Thursday, November 12, 2009

Make room for opportunity in your life

Is there something on your list that you keep putting off from finishing? Has it been there for a while? What is holding you back from picking up the task with both hands and plowing through it.

For me it's preparing the final taxes for The Little Hat Company. It's putting together the necessary paperwork to put the company to bed and be ready to move on to the next thing. Actually it is what I promised myself I would be doing at this moment that I am blogging. I know that I am in limbo until I finish this task. I know with my heart that there is no room for opportunity to come knocking in my life while this company's shell still sits at my desk and I'm still taking calls about the business. Why is it so hard to let some things go and others seem to just slip away on their own?

This past weekend was the service for my Step Dad. I met David when I was in junior high and he married my mom when Aaron turned two thirteen years ago. I felt like an observer for the day. I sat back quietly and watched our families interacting with guests and old friends. I had a very surreal feeling of peace. It wasn't on purpose that I wasn't engaging with everyone I just felt good sitting still and quiet.

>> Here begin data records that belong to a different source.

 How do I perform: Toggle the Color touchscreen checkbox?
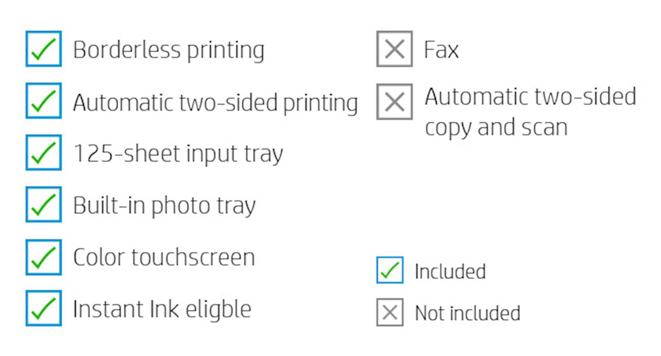pyautogui.click(x=43, y=257)
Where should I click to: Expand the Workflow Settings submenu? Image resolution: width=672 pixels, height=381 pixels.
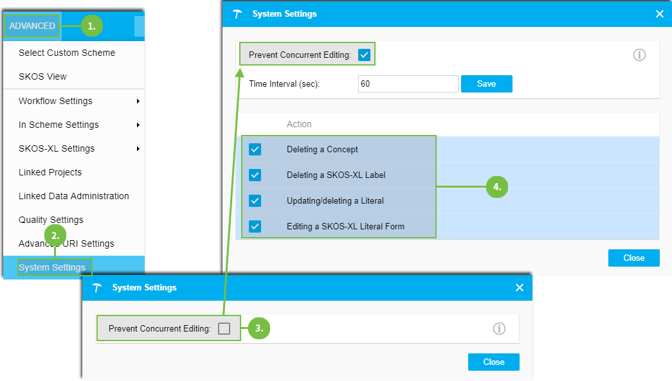(x=77, y=101)
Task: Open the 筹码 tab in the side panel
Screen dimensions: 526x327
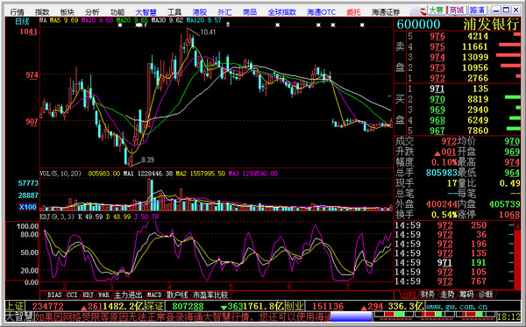Action: (466, 295)
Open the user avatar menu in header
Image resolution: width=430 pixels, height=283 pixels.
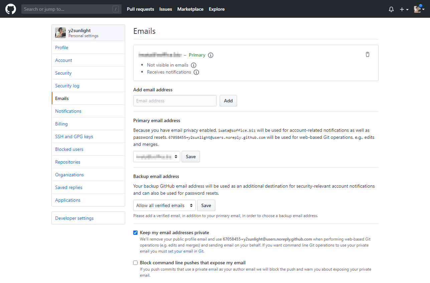[419, 9]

David came home with hospice on Tuesday and died the following Monday. I feel grateful for the opportunity to be with him and my Mom for a few days during thate week. It was an awe inspiring experience full of patience, love, and peace. I truly felt more connected to God in this time of transition than ever before in my life. I felt as though I was being given a glimpse of something bigger and better in store for us all and a message to us that ultimately in the end everything works out. David spent the three days of the time I was there in and out of lucidity. Time was spent talking about what was on t.v., who was visiting, what he could have to eat, and how much he loved my mother. Than in an instant he would be talking to my father who passed away years ago, his first wife who passed from Cancer, and my Grandmother who had also passed. He brought forward messages, most of which we had such a hard time deciphering but others that were heard loud and clear. I saw my mother for the women I truly admire and love more than any other adult in this world. I saw her for putting her needs to the side to make sure that David felt comfortable and loved during his last days on Earth. She gave him her all and he appreciated it with loving words, and fearless attitude towards leaving her.

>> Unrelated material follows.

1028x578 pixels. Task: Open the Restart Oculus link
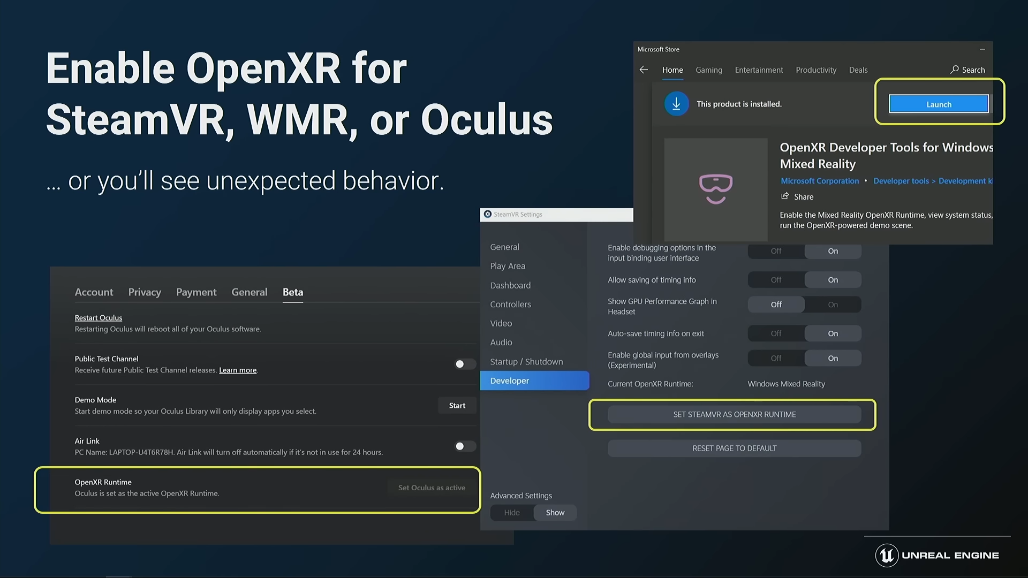99,318
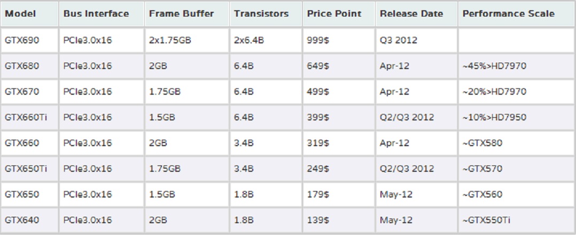Viewport: 576px width, 235px height.
Task: Select the GTX660Ti model cell
Action: 22,117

My mom had left to grab the mail and David said to me from his hospice bed, "Jen I'm screwed". I stood up from the puzzle we had set up next to his bedside and took his hand. I laid my head on the pillow next to his and asked him what he was talking about. He told me that the Ship was leaving soon and someone would have to drag him to the dock. His legs weren't working anymore. He was right they weren't working. I said , "David I'll drag you to the dock" and then thought better about what I had just said and changed my response,"David I won't drag you to the dock, I'll carry you on my back." His response was "That's Good" and then selfishly I said to him 'anyways David you're not screwed I am."

David turned his head towards me and said "Jen you're not screwed. Everything in life is working out for you. Just give it time."

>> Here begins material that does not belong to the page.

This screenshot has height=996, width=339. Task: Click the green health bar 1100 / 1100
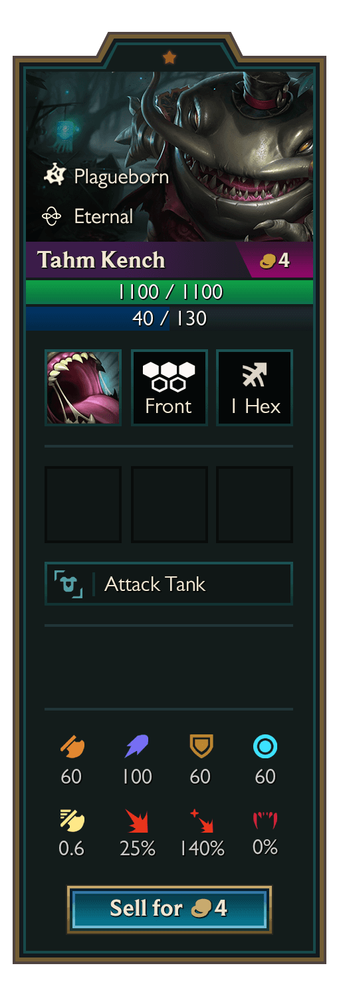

I knew in my heart that what David was saying to me was a special gift. I knew as I spent time with him and he began getting more and more visitors from the other side that he was being prepared for a very special journey and I felt nothing but peace and happiness for him to be receiving these great gifts in the near future. He knew that my Mom was being left on Earth with lots of people that love her and respect her. David knew that we would all be taking care of my mom and in those days I witnessed a faith in David that I have never seen in anyone else. He carried such an immense level of trust and faith in his situation and that was what he was trying to impart to me and all of us before he left.

David I want you to know that I heard you and I own the gift you gave me last week. I own it knowing there will always be struggle and trials but ultimately we are given everything we need to make sure that it works out in the end. I believe David and I'm forever thankful for the opportunity to experience your final moments with you and my Mom. I also learned what we think is the most important thing in our life is something that we can give up when faced with our own truth if we are accepting. Being with David at the same time The Little Hat Company came to its final day gave me amazing perspective and knowledge of what is important in my life and what I need to do for my children.

Opportunity is always just around the corner - it's just waiting for you to make room in your life in order to accept it and embrace it.

1 comment:

  1. So very sorry to hear of the loss of David, your step-dad. This is sucha beautiful tribute, really touching.